No me falló el instinto, y tal como aposté la semana pasada, la reacción del CEO de Aeroméxico, Dr. Andrés Conesa Labastida, respecto al mal trato y posterior maltrato que en la Terminal 2 recibieron un par de sus clientas —la médico pediatra Carolina Pallares Trujillo y CAROLA, acreditada Perra de Alerta Médica— no se hizo esperar. Para pronto y en voz de su segundo de a bordo, Christian Pastrana Macia, Director de Comunicación y Asuntos Públicos de @Aeromexico, supe sobre su mortificación y de la inmediata y meticulosa investigación que se había instruido para deslindar responsabilidades, no sin antes ser advertida, como de hecho lo tenía previsto, de que el área de revisión o filtro por la que todo pasajero pasa, previo al abordaje, no depende de ellos. Sin embargo, y al habernos identificado empáticamente —porque de chamaco este ejecutivo trabajó en una de las compañías que montó parte de la jardinería durante la reconstrucción del Zoológico de Chapultepec a mi cargo— se abrió suficiente confianza para sincerar el delicado asunto, empezando porque en el mostrador de la línea aérea había sido registrada con minuciosidad una pasajera bajo condiciones de salud especiales, y que por ello mismo, además, iba acompañada de un Perro de Asistencia, igualmente documentado para viajar en cabina, situación que incluso obligaba a proporcionarles apoyo hasta la puerta del avión o de menos a otorgarles paso preferencial al interior del mismo, tal como sucede con personas con diferentes capacidades o con mujeres embarazadas o que viajan con menores. Es más, al no identificarla entre los pasajeros que debieron entrar a la aeronave en tiempo y forma, y tras vocearlas inútilmente, lo procedente hubiera sido alarmarse por las viajeras y buscarlas en los sanitarios y pasillos previniendo que hubiesen tenido algún problema, pero tal acción no se dio, y el punto es que el asunto inició y terminó desagradablemente a cargo de la empresa aérea referida, que tendrá finalmente una respuesta y hasta entonces conoceremos su real compromiso, sin omitir el interés expresado de capacitar a su personal en materia de manejo de estos canes y sus acompañantes, pero…

En el medio de los hechos —y va mi resto que por encargo— las afectadas sufrieron un trato que va más allá del cumplimiento del deber, al haber sido discriminatorio, vejatorio, abusivo, majadero y hasta perverso, que no sólo las puso bajo riesgo en ese momento y tanto a la usuaria como a la perrita enfermera, a la que le exigieron determinado comportamiento fuera de su contexto, e imprudentemente pidieron desnudarla de su equipo de trabajo (collar, correa y peto que la identifica internacionalmente y donde porta sus papeles) propiciando con ello una situación de gran vulnerabilidad, por cuanto delante del animal también a Carolina se le requirió retirarse hasta las calcetas, para enseguida manosearla hasta llegar a la parte del brazo izquierdo donde porta un catéter central por vía periférica, comentándosele entonces que cómo podrían saber si no lo utilizaba para drogarse.
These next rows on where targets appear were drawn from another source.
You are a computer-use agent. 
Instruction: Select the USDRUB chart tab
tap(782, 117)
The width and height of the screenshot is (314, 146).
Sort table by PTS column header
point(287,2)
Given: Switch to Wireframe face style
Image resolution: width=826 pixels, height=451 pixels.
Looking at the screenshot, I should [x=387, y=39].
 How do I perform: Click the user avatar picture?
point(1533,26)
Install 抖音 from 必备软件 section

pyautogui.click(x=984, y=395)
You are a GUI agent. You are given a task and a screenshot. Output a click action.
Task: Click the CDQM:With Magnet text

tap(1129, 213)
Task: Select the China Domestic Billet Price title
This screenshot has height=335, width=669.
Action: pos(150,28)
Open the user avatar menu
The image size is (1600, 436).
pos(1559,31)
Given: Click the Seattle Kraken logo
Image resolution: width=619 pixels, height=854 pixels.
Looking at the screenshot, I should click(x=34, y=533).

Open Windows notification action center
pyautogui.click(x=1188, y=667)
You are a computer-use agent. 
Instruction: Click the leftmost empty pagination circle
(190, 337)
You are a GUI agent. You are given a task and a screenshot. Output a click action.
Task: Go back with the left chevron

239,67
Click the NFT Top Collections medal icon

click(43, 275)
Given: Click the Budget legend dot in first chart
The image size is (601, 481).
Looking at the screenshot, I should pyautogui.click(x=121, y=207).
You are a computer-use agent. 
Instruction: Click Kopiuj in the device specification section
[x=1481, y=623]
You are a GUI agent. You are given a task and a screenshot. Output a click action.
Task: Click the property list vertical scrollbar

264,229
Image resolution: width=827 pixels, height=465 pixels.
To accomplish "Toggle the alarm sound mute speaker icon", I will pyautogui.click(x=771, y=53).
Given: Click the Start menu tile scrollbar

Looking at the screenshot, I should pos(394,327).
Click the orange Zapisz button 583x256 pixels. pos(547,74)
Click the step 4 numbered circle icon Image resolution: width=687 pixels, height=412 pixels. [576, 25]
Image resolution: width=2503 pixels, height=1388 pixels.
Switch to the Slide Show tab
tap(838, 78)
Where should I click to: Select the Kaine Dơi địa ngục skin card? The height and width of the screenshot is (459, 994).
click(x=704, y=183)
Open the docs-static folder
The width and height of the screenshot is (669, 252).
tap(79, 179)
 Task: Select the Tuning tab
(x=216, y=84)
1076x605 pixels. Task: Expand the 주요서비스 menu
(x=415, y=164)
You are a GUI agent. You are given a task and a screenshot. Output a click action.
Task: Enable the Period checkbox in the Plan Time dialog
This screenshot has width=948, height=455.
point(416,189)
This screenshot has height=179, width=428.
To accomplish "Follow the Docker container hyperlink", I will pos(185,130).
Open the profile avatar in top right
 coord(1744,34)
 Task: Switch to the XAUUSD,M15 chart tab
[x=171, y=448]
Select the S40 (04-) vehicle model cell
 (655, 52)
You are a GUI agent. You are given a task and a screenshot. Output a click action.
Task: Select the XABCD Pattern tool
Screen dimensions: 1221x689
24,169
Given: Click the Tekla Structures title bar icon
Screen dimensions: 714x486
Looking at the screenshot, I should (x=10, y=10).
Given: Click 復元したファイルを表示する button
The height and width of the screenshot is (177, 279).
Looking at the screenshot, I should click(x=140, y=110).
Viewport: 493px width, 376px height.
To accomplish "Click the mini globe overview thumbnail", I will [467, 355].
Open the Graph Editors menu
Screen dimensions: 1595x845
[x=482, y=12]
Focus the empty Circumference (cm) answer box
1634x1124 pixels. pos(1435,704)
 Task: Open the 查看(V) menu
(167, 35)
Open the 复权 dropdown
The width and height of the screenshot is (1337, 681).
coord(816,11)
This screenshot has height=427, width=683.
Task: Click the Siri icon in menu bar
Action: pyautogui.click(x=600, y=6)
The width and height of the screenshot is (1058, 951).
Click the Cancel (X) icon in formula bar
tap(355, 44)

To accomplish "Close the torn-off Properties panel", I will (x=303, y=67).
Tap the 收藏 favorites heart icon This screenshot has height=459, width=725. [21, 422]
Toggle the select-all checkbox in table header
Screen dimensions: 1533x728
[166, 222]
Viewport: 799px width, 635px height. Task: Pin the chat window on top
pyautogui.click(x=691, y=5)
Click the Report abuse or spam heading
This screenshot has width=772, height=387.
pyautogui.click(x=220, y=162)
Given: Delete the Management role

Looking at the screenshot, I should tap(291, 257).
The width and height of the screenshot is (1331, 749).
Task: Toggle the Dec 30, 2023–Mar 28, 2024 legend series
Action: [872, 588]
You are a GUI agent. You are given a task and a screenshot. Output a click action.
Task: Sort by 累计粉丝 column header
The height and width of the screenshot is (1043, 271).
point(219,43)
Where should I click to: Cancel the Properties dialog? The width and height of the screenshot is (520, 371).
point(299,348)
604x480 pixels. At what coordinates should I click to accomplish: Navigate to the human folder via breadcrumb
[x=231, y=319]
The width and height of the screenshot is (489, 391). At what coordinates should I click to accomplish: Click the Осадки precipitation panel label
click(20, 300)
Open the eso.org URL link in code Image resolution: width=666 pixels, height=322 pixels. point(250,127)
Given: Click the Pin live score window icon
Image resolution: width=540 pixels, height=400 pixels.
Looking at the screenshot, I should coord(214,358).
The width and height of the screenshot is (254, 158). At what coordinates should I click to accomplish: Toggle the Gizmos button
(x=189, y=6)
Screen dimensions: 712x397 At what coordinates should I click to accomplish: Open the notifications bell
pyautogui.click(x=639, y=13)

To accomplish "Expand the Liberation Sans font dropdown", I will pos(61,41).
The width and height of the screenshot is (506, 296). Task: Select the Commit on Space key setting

De ahí, este “capital humano” procedió a saquear el maletín de la doctora invalidándole los medicamentos, insumos y equipo médico que llevaba, pero lo más grave del momento fue que al retirarle bruscamente la “manga” que por requerimiento sanitario le cubre el aditamento médico, quien lo hizo provocó que la tela se enganchara con unas grapas desprendiendo el parche que lo retiene a la extremidad, y de esa forma afectando y desactivando el puerto, que para que volviera a servir hubiera requerido de la ejecución de un protocolo higiénico imposible de llevar a cabo en la zona. Vale citar que a consecuencia de este amargo episodio, la doctora sufrió un colapso tan pronto llegar a Costa Rica en vuelo posterior.

Por la situación tan apremiante, y preocupada más que por ella por la reacción o falta de reacción que pudiera tener CAROLA, la doctora no apuntó los nombres del abusivo personal, pero es lo de menos. Están registrados en la bitácora correspondiente, y ya será a voluntad del Director del AICM, Miguel Peláez Lira, actuar en consecuencia, aunque conociendo las costumbres de la 4T no procederá nada si el presidente López Obrador no interviene en aras de que esto no quede en agua de cerrajas, como tal parece que pretende hacerlo la CONAPRED, otrora ejemplar institución hoy devaluada en medio de una inapropiada burocracia.